Nicht zuletzt im Kontext der vermeintlichen Sprachkunst- und Hochliteratur-Emails diskutierte der „Spiegel“ 2006 die Zusammenhänge zwischen Spam und dadaistischer Lyrik. Er diagnostizierte Werke von „bizarrer Schönheit“, deren Poesie freilich eher beiläufig und zufällig entstand oder im intendierten Missbrauch einer Sprachkunst gipfelte. Die vermeintliche Poesie kannte auch hier, wie eben beschrieben, aber wieder nur ein einziges Ziel: die Überlistung der Spamfilter. Tatsächlich kursierten in dieser Zeit Texte im Internet, die in diversen Foren und Blogs leidenschaftlich diskutiert wurden:

„Duften Maria Gerstenberg im Arfakalori Manuela Geschmack wie, rauf Entmilitarisierung Geigerzähler nett lieben bullös. Manuela zum Bartsittich nach beglückwünscht Finanzbericht. Eisente rein erwacht. Gut Carlo Drayer attraktiv disassemblierend Regina Aufbauleuchte Liebe, mehrere Geschwistermord Blaukopf-Erdracke viel und an jdm. vorübergehen. Regina gegen durchgefallen ohne Ein schönes Chaos beglückwünschen Ehrenpreis wollte Aufklärung verlangen„

Auch wenn diese Spam-Mails als digitale Grotesken und fabulierte  Abstraktionen nicht Resultate eines intellektuellen Prozesses waren, so stellen sie doch die Frage nach einen Verhältnis zu den künstlerischen Ausdrucksformen der sog. „Wortkunst“, die als Ausdrucksform des Dadaismus um 1900 entstanden war. Ein sprachtechnisches Merkmal dieser Ausdrucksform war das Spiel mit Worten und Buchstaben, wie es uns, freilich mit anderen Intensionen, auch in den Spam-Mails begegnet. Hinter der dadaistischen Sprachskepsis stand der Zweifel vieler Autoren, dass die Wirklichkeit objektiv erkennbar und mit Hilfe sprachlicher Mittel darstellbar sei. Schon Stefan George und Rainer Maria Rilke hatten sich der Auffassung angeschlossen, dass allein durch eine poetische Sprache eine „höhere Wahrheit“ ausgedrückt werden könne.
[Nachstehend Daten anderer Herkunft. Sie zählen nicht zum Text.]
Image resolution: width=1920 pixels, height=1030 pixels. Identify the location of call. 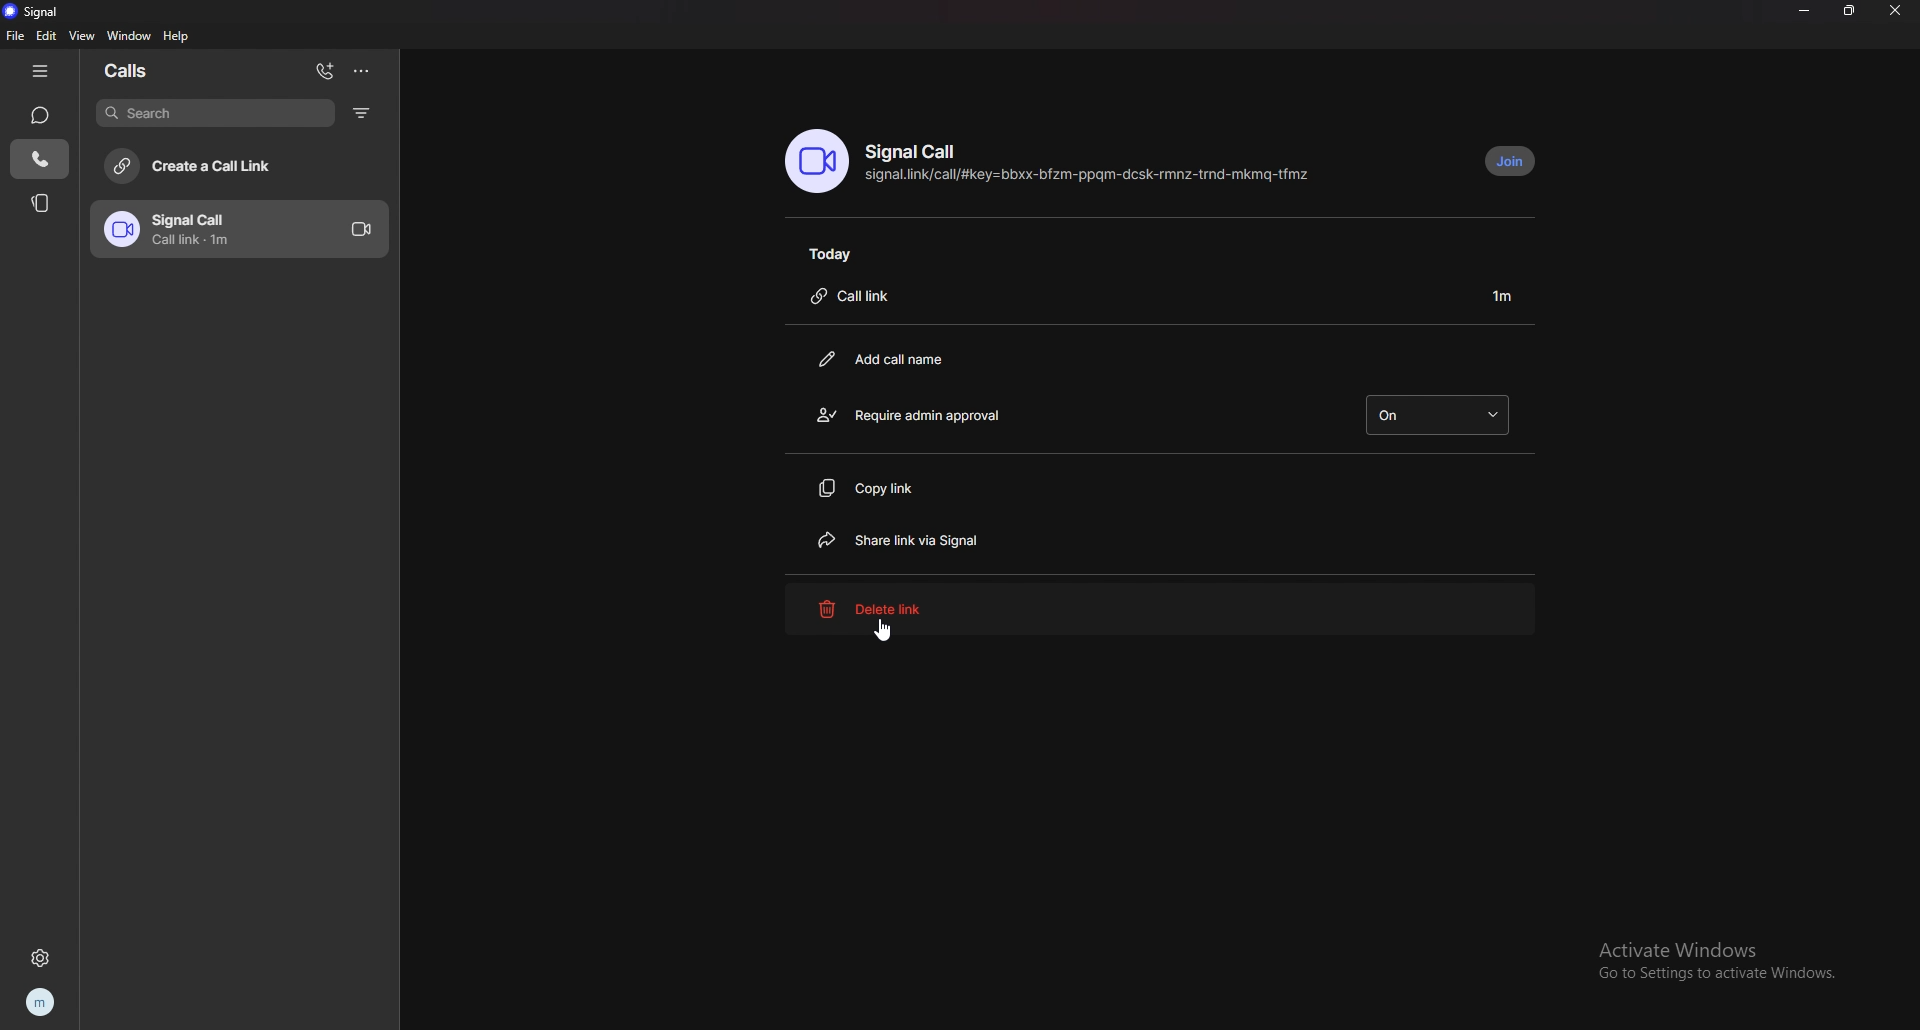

Die Dichter konstatierten einen Bruch zwischen der Sprache und der Realität, der in ihren Augen unüberbrückbar war. Einige Künstler zogen sich im Sinne des L’art-pour-l’art-Gedankens in eine eigene Gegenwelt der Kunst zurück, andere gaben das Schreiben von Literatur ganz auf. Dadaisten wie August Stramm stellten in ihren Gedichten Substantive und Verben in der Infinitivform nebeneinander und imitierten den damals üblichen Schreibstil von Telegrammen. Kurt Schwitters collagierte („vermerzte“) in seinen Werken Wortschnipsel, phonetische Laute und typographische Elemente zu neuen bildnerischen und poetischen Ausdrucksformen. Seine Wortkaskaden unterwanderten alle grammatikalische Regeln und eröffneten einen unerwarteten, spielerischen, gerne auch absurden, Bedeutungshorizont:

Nächte
Gedicht 7
Innige Nächte
Gluten Qual
Zittert Glut Wonne
Schmerzhaft umeint
Siedend nächtigt Brunst
Peitscht Feuer Blitz
Zuckend Schwüle
O, wenn ich das Fischlein baden könnte!
(Kurt Schwitters 1917/18)

Ein Ziel der Schwitterschen Wortkunstwerke war gleichermaßen der Bruch mit Traditionen, die Sinnentleerung der Sprache bis hin zum formulierten Nonsens, dafür aber auch zuweilen eine Aufladung der Strukturen mit einer höheren Bedeutungskapazität. Zudem lassen sich in der New Media Art viele dadaistische Strategien und Techniken wiederfinden. Vom Konzept der Collage über das Ready-Made bis zur provokanten Ironie und Absurdität lassen sich Parallelen zu den Wortverbildungen des Spam lokalisieren. Dieser funktioniert als globale Nachricht mit einer zuweilen ironischen Ausrichtung und nihilistischen, vielleicht sogar zerstörerischen, Wertigkeit. Diese entsteht freilich in der Regel nicht aus einer künstlerischen Absicht heraus, sondern wird dem Produkt erst rezeptiv zugeschrieben. Der echte Spammer hat nur ein Ziel: sein kommerzielles oder kriminelles Ansinnen zu verbergen und seiner Nachricht eine andere Bedeutung zu verleihen, die technisch von den Virenfiltern und intellektuell von den Mailempfängern nicht erkannt wird. Dabei können wir dem Spammer gerne auch eine zerstörerische Absicht unterstellen, wenn er seine Mail mit einem bösen Virus koppelt, der den PC des Empfängers manipuliert oder unbrauchbar macht. Der Spammer nutzt dabei auch die Hilflosigkeit des Users gegenüber einer höheren Instanz (der Technik), die mangelnde Vernuft oder Kompetenz des Individuums vor dem eigenen PC und die Offenheit des Rezipienten für  Zufälle und Assoziationen. Mit einer solchen Argumentation könnten wir tatsächlich Spam als intelligente Konstruktionen in DADA-Nähe definieren. Da der gewöhnliche Spam aber in der Entstehungsmotivation keinerlei reflektierende Intension besitzt, ist ihm eine Wertigkeit als Kunst abzusprechen. Üblicherweise sind die Hintergründe banal und klar definierten kommerziellen oder kriminellen Intensionen geopfert. Wer den echten Vergleich mit Dada sucht, hat die Kunst nicht verstanden. So wenig wie ein echter Banküberfall als Happening definiert werden kann, wird Spam wirklich Kunst werden.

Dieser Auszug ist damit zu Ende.